Jeevan Silwal,  Arun Grace, Sheela Namboothiri¹ Vinayan KP

Division of Pediatric Neurology, Department of neurology, Amrita Institute of Medical Sciences, Cochin, Kerala

Department of Genetics¹,Amrita Institute of Medical Sciences, Cochin.

Introduction:

Angelman syndrome is a neurodevelopmental disorder caused by a variety of genetic abnormalities involving the chromosome 15q11-13 region, which is subject to genomic imprinting.

Objective of study:

The aim of the present study was to study the neurological and electrographic features of a cohort of children with genetically proven Angelman Syndrome

Study design and methods:

Patients with genetically proven Angelman Syndrome at Amrita Institute of medical sciences,Kochi, during the period 2006-2018 were retrospectively analyzed.

Results:

Twenty-six patients (14males and 12 females) with a genetically proven diagnosis of angelman syndrome were identified during this period .All the children,had global developmental delay and absent/delayed speech at the time of presentation.Seizures were present in 92.3%. The seizure onset was between 6mths-28 mths(mean:17mths). Generalised tonic clonic seizure(GTCS) along with myoclonic jerks was seen most commonly  (37.5%) followed by only GTCS(25%) & only myoclonic jerks(26.9%).EEG showed  frontal delta pattern(30.7%), with notched frontal delta(26.9%).
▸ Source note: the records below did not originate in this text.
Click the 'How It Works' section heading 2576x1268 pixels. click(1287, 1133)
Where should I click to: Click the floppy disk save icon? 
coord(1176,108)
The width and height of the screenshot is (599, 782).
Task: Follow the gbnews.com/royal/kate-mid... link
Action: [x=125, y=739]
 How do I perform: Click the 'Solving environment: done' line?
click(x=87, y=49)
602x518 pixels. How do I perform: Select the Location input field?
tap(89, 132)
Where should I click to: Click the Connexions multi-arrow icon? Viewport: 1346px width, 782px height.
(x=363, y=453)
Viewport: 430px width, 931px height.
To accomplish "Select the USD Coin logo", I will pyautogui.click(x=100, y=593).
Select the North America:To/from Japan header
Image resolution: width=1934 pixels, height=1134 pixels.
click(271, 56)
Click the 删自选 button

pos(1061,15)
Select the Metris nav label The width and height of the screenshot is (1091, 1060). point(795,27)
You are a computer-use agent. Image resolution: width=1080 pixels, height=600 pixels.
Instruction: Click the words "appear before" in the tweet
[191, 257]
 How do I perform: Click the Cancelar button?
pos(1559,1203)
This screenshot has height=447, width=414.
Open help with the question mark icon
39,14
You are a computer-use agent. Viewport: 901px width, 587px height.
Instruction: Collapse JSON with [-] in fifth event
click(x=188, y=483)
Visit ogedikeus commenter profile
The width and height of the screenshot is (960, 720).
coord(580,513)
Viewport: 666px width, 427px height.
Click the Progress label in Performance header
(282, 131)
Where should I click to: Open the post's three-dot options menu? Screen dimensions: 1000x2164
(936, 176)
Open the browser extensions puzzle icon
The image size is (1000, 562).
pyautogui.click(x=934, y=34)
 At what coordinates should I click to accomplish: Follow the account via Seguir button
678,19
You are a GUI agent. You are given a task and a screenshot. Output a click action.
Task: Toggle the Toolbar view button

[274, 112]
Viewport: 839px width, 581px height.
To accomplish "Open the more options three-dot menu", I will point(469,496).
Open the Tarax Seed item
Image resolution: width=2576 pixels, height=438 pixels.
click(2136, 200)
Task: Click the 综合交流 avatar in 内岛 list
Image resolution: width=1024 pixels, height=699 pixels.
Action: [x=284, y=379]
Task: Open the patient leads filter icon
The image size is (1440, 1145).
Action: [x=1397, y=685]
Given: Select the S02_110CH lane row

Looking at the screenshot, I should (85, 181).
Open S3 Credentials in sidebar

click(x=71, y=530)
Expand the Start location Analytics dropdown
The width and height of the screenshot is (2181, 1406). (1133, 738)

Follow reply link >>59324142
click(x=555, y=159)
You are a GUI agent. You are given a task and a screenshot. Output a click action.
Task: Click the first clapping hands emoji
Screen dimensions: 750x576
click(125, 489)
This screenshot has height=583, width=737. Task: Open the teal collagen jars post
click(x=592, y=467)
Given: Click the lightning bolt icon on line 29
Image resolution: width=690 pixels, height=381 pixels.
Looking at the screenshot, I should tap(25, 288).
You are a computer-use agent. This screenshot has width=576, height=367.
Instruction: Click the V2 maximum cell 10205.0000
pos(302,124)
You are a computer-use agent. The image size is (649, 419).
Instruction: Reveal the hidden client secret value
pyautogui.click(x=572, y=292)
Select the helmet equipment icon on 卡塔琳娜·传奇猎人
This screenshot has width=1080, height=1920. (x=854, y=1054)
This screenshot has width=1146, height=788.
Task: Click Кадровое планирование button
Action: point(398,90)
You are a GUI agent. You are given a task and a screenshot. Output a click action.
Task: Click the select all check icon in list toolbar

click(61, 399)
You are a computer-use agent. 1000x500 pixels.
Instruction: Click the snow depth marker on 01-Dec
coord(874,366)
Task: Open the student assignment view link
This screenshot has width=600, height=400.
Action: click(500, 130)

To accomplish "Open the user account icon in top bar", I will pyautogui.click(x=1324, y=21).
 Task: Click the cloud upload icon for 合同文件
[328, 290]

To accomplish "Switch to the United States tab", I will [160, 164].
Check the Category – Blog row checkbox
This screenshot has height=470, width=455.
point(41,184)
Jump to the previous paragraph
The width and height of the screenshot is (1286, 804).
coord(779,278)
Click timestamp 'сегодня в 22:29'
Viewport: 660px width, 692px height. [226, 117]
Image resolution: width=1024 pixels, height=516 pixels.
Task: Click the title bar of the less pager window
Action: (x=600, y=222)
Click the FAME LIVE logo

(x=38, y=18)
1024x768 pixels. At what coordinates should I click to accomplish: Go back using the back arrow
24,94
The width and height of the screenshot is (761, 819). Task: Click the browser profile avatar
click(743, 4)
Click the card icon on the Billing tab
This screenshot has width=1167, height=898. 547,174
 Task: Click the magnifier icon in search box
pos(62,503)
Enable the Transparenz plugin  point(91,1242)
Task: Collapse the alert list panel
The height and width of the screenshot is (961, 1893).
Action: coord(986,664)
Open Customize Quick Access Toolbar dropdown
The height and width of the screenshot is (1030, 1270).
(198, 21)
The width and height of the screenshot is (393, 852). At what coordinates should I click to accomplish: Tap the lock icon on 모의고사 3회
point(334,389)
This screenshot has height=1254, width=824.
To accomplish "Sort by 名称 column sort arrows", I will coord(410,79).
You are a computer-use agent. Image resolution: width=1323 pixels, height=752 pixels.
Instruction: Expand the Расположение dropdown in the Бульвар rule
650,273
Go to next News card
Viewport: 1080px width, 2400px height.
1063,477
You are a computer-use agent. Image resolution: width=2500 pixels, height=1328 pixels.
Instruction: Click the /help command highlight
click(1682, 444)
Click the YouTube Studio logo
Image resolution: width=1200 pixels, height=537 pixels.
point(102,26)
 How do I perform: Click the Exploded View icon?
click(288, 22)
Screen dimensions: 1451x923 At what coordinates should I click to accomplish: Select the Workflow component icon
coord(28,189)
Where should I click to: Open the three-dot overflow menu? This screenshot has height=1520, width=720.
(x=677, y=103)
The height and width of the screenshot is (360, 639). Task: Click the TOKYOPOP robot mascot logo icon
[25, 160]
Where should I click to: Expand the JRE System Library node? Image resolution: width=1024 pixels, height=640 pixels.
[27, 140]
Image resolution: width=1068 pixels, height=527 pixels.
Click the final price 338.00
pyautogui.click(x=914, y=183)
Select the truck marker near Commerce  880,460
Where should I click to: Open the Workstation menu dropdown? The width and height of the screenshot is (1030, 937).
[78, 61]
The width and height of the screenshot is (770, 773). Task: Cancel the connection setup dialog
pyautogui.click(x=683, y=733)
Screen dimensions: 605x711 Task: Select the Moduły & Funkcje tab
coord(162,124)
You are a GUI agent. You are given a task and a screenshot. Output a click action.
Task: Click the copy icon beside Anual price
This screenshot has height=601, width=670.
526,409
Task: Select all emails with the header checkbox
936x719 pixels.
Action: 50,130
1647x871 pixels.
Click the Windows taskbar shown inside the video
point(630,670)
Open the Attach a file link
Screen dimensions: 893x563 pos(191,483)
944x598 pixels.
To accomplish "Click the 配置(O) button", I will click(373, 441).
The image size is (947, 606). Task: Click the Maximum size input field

Posterior slow delta  in 15.3%.  19 cases(73%) were on antiepileptics drug(AED) at baseline. At the last follow up, 4 cases(15.3%) were walking independently, 6 cases(23% cases) were walking only with support and 4 cases(15.3%) were speaking only few words.

Conclusion: This study highlights the neurological and EEG findings in relatively large cohort of genetically proven angelman syndrome from a single centre.